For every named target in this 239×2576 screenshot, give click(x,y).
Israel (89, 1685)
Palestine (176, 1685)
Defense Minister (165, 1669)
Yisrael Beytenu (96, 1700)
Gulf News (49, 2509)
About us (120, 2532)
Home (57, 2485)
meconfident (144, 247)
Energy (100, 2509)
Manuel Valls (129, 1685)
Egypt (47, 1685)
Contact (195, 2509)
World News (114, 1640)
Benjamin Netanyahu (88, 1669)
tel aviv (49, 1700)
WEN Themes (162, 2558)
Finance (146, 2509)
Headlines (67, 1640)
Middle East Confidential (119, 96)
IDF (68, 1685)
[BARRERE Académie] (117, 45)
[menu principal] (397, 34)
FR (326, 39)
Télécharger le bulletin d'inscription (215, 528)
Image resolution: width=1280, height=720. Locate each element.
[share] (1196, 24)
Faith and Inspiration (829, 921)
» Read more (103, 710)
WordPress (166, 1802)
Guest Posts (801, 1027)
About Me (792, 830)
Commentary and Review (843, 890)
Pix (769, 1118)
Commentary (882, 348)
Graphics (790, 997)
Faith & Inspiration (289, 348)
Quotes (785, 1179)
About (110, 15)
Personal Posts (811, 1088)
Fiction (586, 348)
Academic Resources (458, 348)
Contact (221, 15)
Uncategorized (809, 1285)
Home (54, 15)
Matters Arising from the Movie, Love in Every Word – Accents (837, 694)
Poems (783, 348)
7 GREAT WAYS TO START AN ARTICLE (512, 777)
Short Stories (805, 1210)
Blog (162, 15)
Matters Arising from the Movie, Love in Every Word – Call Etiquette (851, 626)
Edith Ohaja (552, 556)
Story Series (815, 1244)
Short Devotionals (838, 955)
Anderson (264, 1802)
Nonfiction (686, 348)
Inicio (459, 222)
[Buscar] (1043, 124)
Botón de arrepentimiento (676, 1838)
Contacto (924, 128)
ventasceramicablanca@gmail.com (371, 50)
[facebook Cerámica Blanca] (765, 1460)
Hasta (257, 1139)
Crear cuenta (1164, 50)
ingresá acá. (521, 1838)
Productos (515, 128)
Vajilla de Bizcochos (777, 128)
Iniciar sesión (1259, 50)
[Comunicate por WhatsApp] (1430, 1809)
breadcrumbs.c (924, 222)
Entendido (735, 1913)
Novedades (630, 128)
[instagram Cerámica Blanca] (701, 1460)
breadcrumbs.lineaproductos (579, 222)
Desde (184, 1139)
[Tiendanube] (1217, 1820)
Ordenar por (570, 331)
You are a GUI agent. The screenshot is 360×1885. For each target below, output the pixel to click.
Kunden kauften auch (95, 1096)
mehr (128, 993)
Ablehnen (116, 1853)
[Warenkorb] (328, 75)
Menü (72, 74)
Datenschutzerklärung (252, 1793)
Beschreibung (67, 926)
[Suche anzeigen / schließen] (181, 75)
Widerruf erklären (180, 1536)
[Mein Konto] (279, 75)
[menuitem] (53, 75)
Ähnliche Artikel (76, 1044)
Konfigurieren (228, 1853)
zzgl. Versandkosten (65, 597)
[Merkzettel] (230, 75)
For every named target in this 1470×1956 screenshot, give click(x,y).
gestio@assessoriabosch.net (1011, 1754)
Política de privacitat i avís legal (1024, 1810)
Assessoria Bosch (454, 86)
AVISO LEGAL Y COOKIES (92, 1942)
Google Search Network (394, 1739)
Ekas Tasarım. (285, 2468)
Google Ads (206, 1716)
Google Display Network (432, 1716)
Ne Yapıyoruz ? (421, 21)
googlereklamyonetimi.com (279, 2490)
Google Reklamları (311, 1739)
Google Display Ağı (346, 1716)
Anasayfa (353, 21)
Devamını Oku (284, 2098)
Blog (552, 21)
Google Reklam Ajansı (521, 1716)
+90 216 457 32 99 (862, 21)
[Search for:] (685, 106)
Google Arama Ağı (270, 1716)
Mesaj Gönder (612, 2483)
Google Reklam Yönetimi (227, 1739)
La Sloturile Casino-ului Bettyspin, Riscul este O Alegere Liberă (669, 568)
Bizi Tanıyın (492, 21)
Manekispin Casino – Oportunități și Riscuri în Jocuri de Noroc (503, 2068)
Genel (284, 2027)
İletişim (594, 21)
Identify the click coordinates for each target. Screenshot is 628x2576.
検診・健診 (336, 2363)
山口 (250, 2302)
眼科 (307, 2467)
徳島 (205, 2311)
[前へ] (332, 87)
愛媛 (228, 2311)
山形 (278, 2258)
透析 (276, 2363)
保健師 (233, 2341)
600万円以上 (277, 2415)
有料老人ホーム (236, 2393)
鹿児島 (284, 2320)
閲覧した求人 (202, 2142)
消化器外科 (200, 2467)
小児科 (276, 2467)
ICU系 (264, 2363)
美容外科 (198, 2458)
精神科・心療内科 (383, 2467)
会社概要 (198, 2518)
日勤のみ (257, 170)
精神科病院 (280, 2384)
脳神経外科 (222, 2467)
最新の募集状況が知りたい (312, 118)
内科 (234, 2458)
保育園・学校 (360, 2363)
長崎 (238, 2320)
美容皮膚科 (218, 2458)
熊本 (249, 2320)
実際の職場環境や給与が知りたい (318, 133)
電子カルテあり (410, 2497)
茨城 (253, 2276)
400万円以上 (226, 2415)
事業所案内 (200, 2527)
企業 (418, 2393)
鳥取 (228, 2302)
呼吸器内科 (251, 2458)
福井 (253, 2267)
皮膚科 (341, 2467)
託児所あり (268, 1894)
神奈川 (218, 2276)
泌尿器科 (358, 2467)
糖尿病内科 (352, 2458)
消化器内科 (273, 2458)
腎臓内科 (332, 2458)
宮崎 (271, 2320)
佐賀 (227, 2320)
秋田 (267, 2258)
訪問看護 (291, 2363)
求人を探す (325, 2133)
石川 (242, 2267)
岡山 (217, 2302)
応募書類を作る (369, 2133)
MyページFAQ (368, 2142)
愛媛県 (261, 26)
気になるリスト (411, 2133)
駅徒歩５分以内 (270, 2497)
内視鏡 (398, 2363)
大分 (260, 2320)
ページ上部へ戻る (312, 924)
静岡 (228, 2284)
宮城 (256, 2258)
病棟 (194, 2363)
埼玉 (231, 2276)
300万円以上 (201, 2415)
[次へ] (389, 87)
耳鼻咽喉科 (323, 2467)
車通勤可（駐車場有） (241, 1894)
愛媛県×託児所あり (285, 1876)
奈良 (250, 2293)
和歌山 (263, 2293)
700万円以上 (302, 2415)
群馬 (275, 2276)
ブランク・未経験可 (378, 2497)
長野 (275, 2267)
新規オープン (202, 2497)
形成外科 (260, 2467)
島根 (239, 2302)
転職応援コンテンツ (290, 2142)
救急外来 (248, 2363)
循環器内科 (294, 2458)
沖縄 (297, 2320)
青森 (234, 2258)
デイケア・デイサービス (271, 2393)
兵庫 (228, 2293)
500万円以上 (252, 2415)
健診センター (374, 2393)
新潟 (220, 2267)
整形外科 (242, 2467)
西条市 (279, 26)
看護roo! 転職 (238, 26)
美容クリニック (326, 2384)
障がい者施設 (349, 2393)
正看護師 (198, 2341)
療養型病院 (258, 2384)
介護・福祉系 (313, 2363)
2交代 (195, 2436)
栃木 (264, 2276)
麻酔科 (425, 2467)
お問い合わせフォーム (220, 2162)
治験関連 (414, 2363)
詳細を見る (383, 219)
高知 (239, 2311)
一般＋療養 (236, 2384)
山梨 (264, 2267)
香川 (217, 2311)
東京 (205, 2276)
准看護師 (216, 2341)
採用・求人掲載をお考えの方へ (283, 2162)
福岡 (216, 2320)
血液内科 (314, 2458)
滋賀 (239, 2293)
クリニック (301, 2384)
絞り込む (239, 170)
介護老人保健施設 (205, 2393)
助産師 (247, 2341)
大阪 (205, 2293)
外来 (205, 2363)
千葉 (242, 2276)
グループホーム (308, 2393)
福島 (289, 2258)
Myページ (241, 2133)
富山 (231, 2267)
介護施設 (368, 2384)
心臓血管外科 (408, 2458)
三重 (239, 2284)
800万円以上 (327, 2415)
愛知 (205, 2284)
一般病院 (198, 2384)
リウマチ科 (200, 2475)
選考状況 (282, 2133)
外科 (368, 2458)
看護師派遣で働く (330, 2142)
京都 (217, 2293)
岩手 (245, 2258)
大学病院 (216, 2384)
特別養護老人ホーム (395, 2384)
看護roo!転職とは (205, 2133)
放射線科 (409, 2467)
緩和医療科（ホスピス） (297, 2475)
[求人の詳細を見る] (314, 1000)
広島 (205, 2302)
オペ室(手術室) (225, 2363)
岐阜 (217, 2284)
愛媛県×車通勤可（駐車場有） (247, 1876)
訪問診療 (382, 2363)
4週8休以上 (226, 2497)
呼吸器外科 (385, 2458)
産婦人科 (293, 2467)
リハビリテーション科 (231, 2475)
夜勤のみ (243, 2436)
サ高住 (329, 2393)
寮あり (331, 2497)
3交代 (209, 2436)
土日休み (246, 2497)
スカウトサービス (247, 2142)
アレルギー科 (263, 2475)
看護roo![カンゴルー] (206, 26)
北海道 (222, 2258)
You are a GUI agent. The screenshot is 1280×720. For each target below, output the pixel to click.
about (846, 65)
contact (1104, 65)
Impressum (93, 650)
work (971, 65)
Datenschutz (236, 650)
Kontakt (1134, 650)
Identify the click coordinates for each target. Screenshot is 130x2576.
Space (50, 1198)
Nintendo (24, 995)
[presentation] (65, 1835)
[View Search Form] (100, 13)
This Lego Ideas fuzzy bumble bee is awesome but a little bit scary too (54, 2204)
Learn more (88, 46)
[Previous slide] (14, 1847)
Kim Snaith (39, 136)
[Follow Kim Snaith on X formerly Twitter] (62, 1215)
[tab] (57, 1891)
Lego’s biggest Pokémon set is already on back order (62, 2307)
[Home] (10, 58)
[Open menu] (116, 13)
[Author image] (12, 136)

——————————

* What this task involves *
From the records above, print only the lines between the one holding "療養型病院 (258, 2384)" and the one holding "Kim Snaith (39, 136)", inclusive, exactly as they stand.

* Finished task *
療養型病院 (258, 2384)
介護・福祉系 (313, 2363)
2交代 (195, 2436)
栃木 (264, 2276)
麻酔科 (425, 2467)
お問い合わせフォーム (220, 2162)
治験関連 (414, 2363)
詳細を見る (383, 219)
高知 (239, 2311)
一般＋療養 (236, 2384)
山梨 (264, 2267)
香川 (217, 2311)
東京 (205, 2276)
准看護師 (216, 2341)
採用・求人掲載をお考えの方へ (283, 2162)
福岡 (216, 2320)
血液内科 (314, 2458)
滋賀 (239, 2293)
クリニック (301, 2384)
絞り込む (239, 170)
介護老人保健施設 (205, 2393)
助産師 (247, 2341)
大阪 (205, 2293)
外来 (205, 2363)
千葉 (242, 2276)
グループホーム (308, 2393)
福島 (289, 2258)
Myページ (241, 2133)
富山 (231, 2267)
介護施設 (368, 2384)
心臓血管外科 (408, 2458)
三重 (239, 2284)
800万円以上 (327, 2415)
愛知 (205, 2284)
一般病院 (198, 2384)
リウマチ科 (200, 2475)
選考状況 (282, 2133)
外科 (368, 2458)
看護師派遣で働く (330, 2142)
京都 (217, 2293)
岩手 (245, 2258)
大学病院 (216, 2384)
特別養護老人ホーム (395, 2384)
看護roo!転職とは (205, 2133)
放射線科 (409, 2467)
緩和医療科（ホスピス） (297, 2475)
[求人の詳細を見る] (314, 1000)
広島 (205, 2302)
オペ室(手術室) (225, 2363)
岐阜 (217, 2284)
愛媛県×車通勤可（駐車場有） (247, 1876)
訪問診療 (382, 2363)
4週8休以上 (226, 2497)
呼吸器外科 (385, 2458)
産婦人科 (293, 2467)
リハビリテーション科 (231, 2475)
夜勤のみ (243, 2436)
サ高住 (329, 2393)
寮あり (331, 2497)
3交代 (209, 2436)
土日休み (246, 2497)
スカウトサービス (247, 2142)
アレルギー科 (263, 2475)
看護roo![カンゴルー] (206, 26)
北海道 (222, 2258)
You are a GUI agent. The screenshot is 1280×720. For each target below, output the pixel to click.
about (846, 65)
contact (1104, 65)
Impressum (93, 650)
work (971, 65)
Datenschutz (236, 650)
Kontakt (1134, 650)
Identify the click coordinates for each target. Screenshot is 130x2576.
Space (50, 1198)
Nintendo (24, 995)
[presentation] (65, 1835)
[View Search Form] (100, 13)
This Lego Ideas fuzzy bumble bee is awesome but a little bit scary too (54, 2204)
Learn more (88, 46)
[Previous slide] (14, 1847)
Kim Snaith (39, 136)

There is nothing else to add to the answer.